- What to produce: Everything from the line holding "Where should I" through the final line of the entries below is to be written out exactly, and nothing more; leave out pictures.

- Data for review:
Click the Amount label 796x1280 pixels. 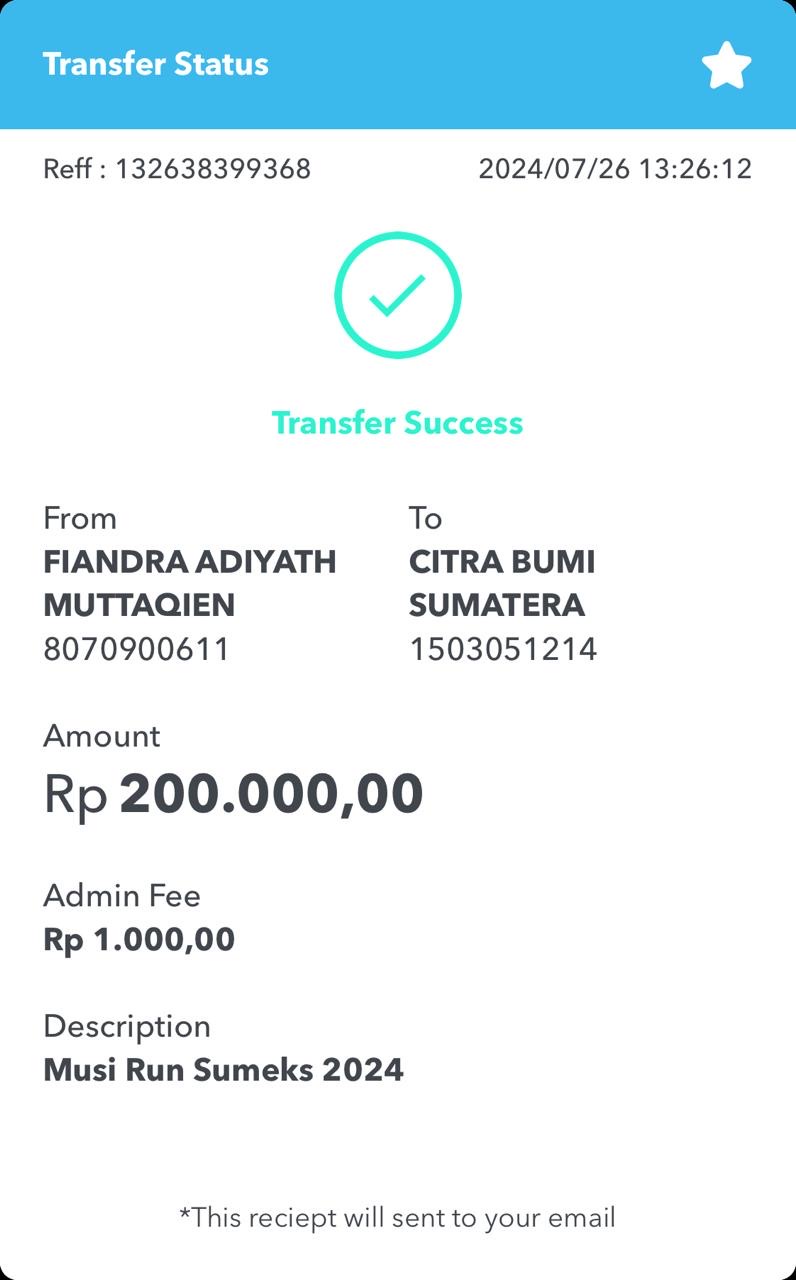click(x=102, y=737)
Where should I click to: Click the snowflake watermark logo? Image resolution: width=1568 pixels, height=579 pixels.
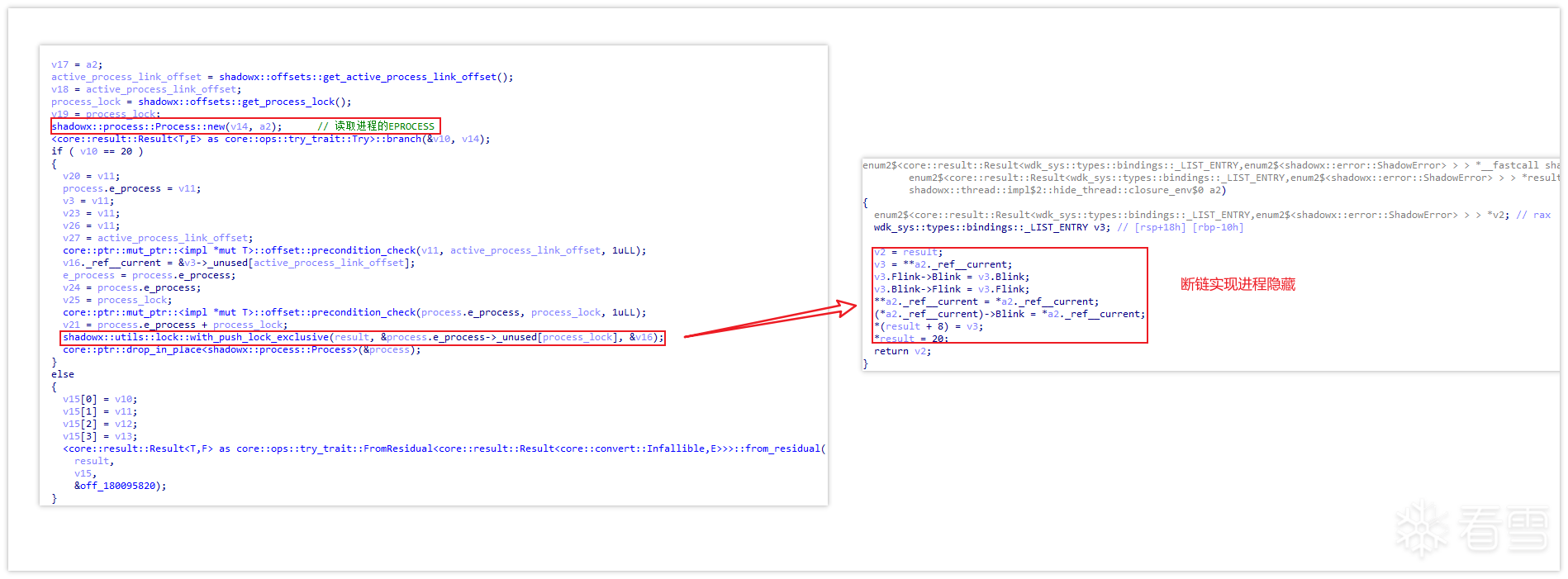click(1421, 529)
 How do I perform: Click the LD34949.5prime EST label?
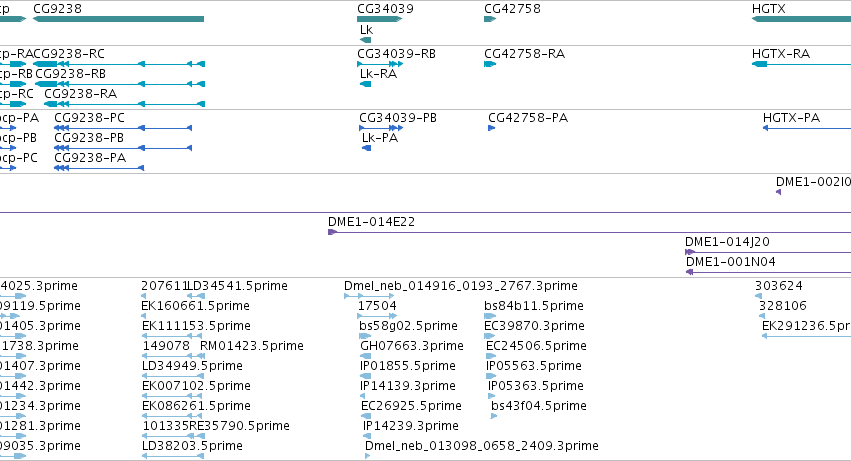point(192,366)
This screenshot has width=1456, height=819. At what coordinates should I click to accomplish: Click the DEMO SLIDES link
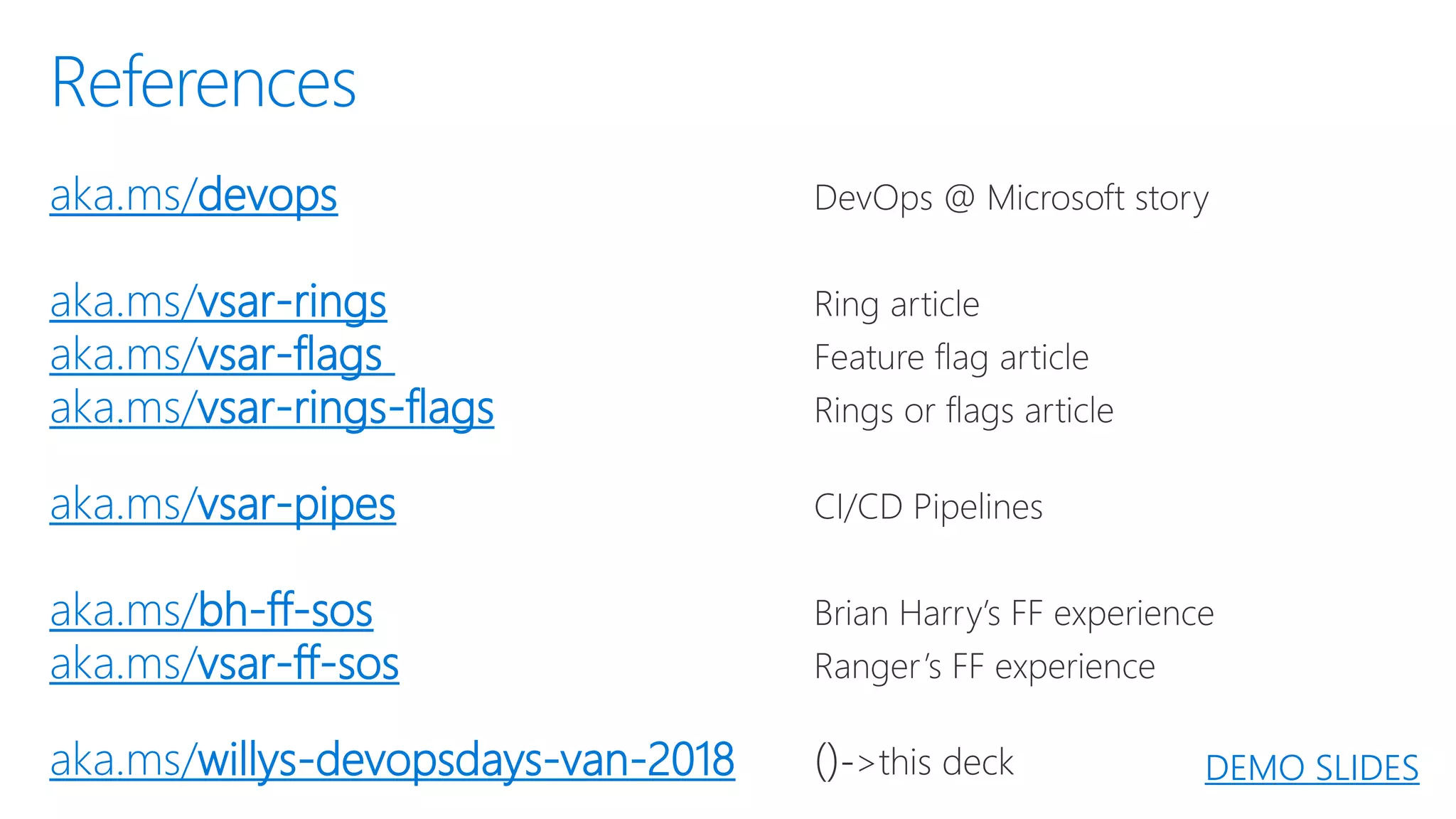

- Answer to this exercise:
Where should I click to: Click the snowflake watermark logo? Image resolution: width=1568 pixels, height=579 pixels.
click(1421, 529)
 How do I perform: Click the LD34949.5prime EST label?
point(192,366)
This screenshot has width=1456, height=819. At what coordinates should I click to accomplish: Click the DEMO SLIDES link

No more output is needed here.